Everything from the line with "Click the See all posts & reels button" to the final line of the entries is to be set down exactly, except the pictures.
◇ ◇ ◇ ◇ ◇ ◇ ◇
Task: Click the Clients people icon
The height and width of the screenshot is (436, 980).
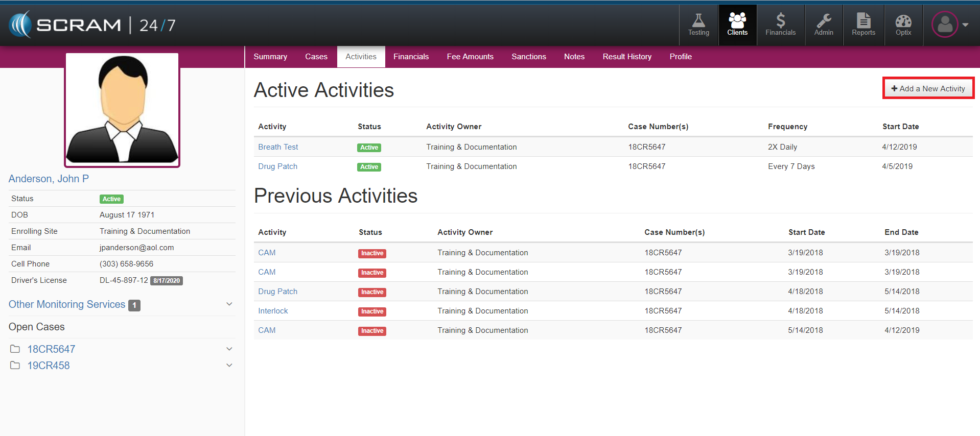Action: 737,21
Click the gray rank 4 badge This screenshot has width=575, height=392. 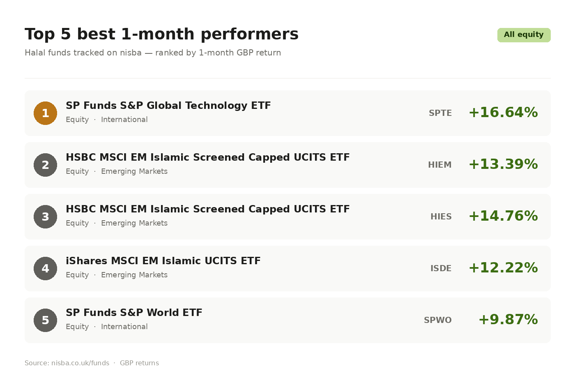(x=45, y=268)
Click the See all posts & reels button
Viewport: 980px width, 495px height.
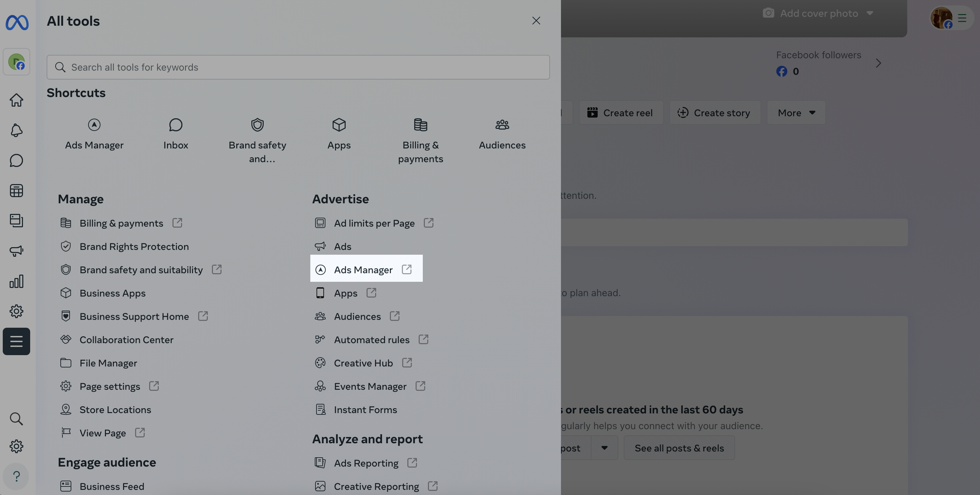tap(679, 448)
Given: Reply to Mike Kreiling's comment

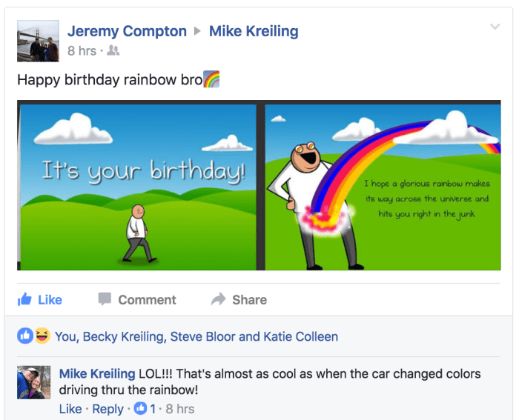Looking at the screenshot, I should [108, 409].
◇ ◇ ◇ ◇ ◇ ◇ ◇
◆ Answer section ◆
Click the See all posts & reels button
Viewport: 980px width, 495px height.
tap(679, 448)
Given: Reply to Mike Kreiling's comment

Looking at the screenshot, I should [108, 409].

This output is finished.